VR-Face: An Operator Assisted Real-Time Face Tracking System

(1)

VR-Face: An Operator Assisted Real-Time Face Tracking

System

Tzong-Jer Yang, Chien-Feng Huang, Cheng-Sheng Hung, Ming Ouhyoung

Communication and Multimedia Laboratory,

Dept. of Computer Science and Information Engineering, National Taiwan University, Taipei, 106, Taiwan {tjyang, cardy, cshung, ming}@cmlab.csie.ntu.edu.tw Http://www.cmlab.csie.ntu.edu.tw/~tjyang/research/face.html.

Abstract

In this paper, a model-based face analysis and synthesis system is presented. The system, named VR-Face, tracks and estimates one's 3D head motion in real time, and represents the estimated motion with a pre-rendered 3D texture-mapped head model. Initially, a user has to identify two eyes and one nostril on the screen for tracking. In this way, the background can be complex, and even dynamic. When the system fails to follow up one's head motion, it prompts the user with a box indicating the original face position to recover itself from tracking errors. The overall performance, including both analysis and synthesis, is above 25 frames/sec on a PC with a 400MHz Pentinum II-MMX CPU. The system has been demonstrated under different lighting conditions with different low-price PC cameras.

1. Introduction

An arising approach to very-low bitrate videophone is to transmit only a few significant facial feature parameters to a remote site, and a new face image is therefore synthesized at the remote site according to the parameters. To retrieve facial features, a series of computer vision and image process techniques has to be applied for face analysis. In general, a face analysis process includes four tasks: face segmentation, feature extraction, feature tracking, and 3D motion estimation. The last task, "3D motion estimation", may be the simplest one, compared to the other three ones, since theoretically 3D motion can be determined up to a scale in one translation direction from two views if enough feature correspondences are given [12][13].

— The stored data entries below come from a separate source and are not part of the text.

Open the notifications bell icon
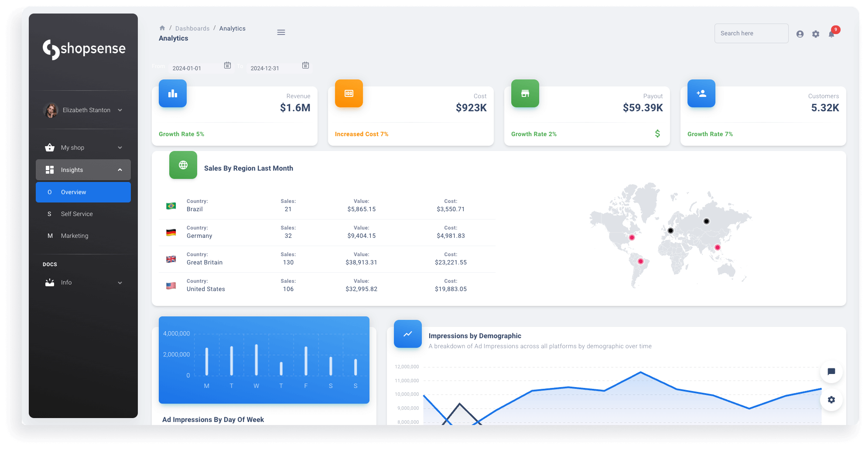click(831, 34)
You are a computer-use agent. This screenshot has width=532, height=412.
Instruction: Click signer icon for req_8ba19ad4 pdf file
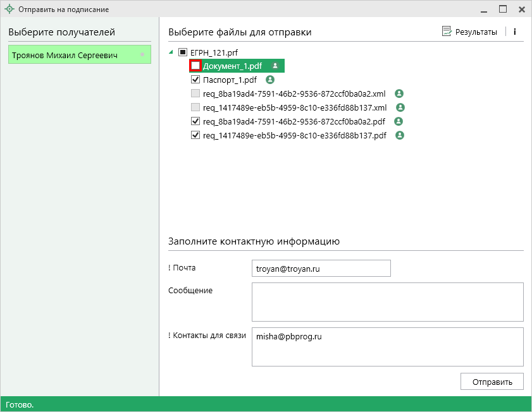coord(399,121)
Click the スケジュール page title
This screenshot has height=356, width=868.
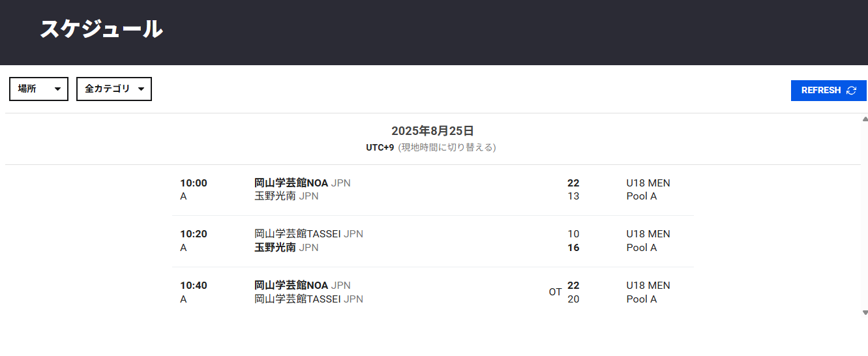pos(101,29)
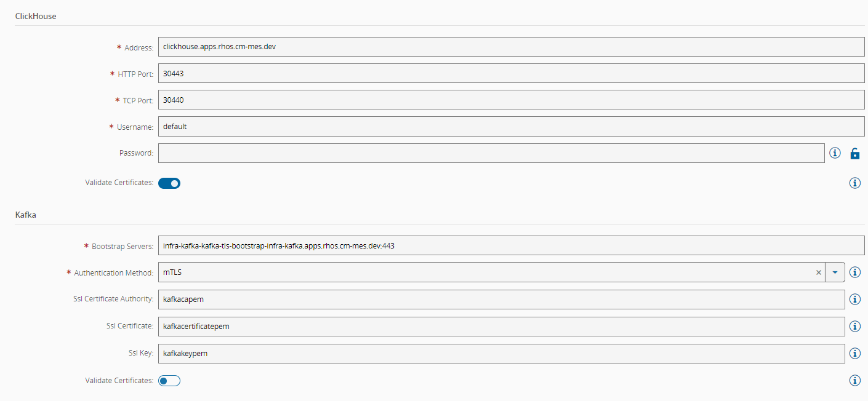Click the info icon beside Password field
The height and width of the screenshot is (401, 868).
pyautogui.click(x=835, y=153)
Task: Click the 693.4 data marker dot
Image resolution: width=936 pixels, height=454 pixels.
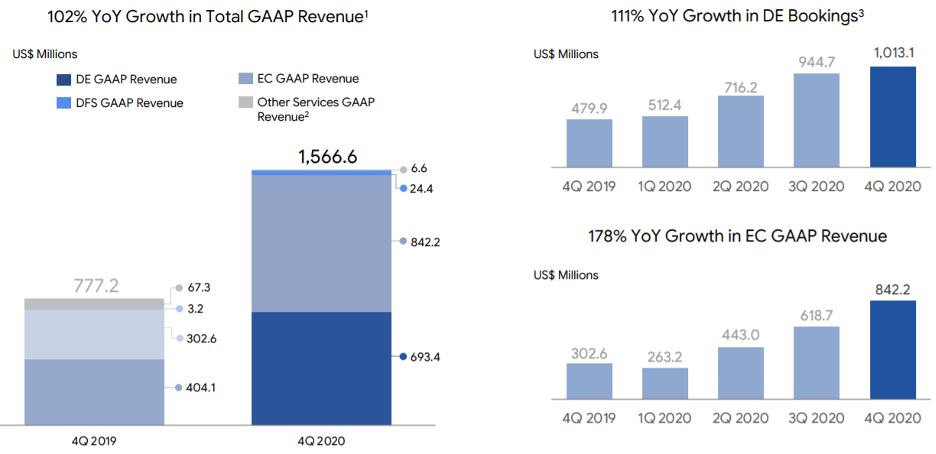Action: click(402, 357)
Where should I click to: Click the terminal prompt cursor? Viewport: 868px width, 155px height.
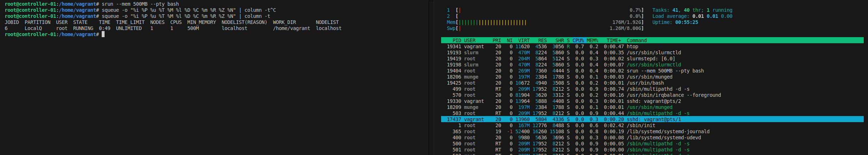pyautogui.click(x=103, y=34)
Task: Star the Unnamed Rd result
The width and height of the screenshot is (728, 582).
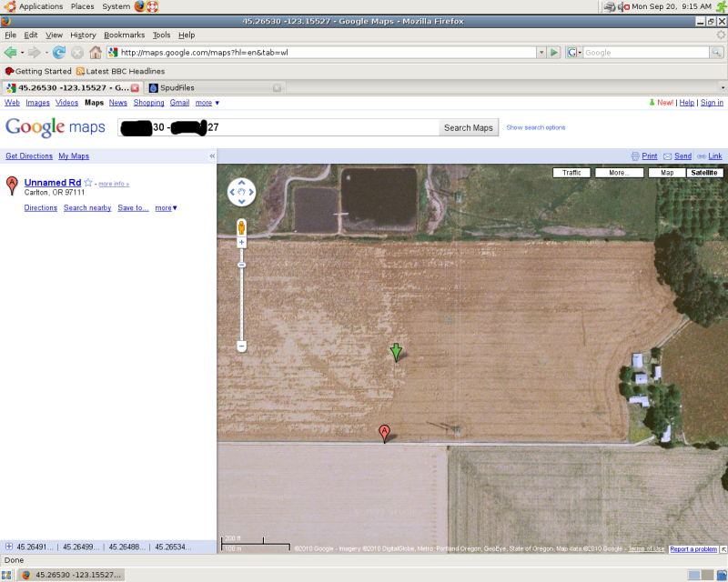Action: [x=89, y=183]

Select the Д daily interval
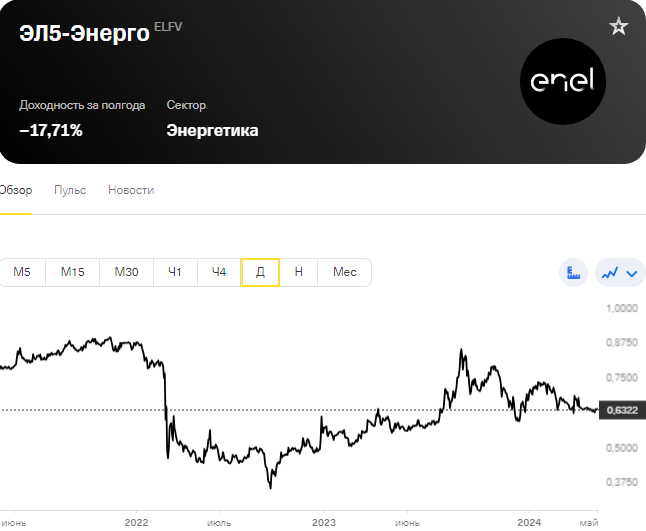click(x=260, y=272)
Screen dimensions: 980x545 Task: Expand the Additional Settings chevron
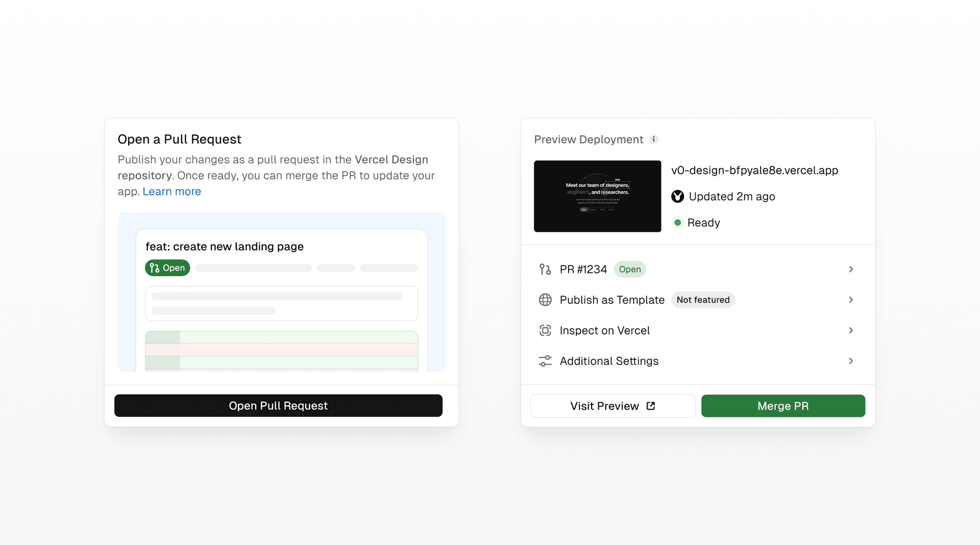coord(851,361)
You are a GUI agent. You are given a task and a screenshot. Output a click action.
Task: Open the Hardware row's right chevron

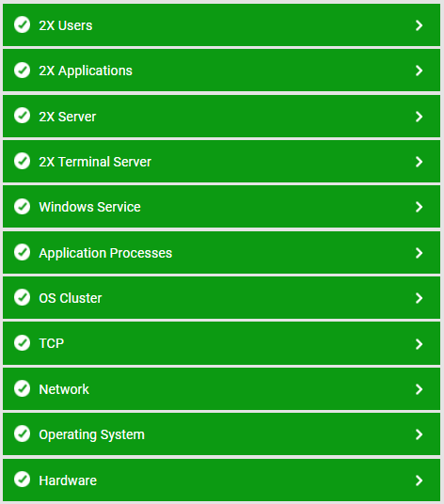click(x=419, y=480)
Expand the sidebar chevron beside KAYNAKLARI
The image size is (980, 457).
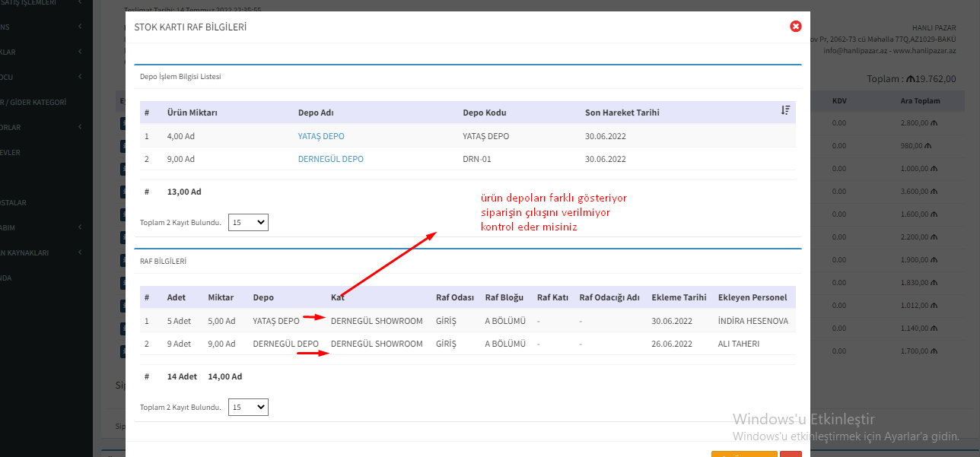(x=81, y=252)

One of the most difficult problems in face analysis is how to provide feature correspondences robustly and stably, which involves the first three tasks mentioned above. Extracted features must be on the face or head, and correspondences between two images have to be correct. Moreover, if the same set of facial features is to be used during the whole process, the same features have to be extracted all the time.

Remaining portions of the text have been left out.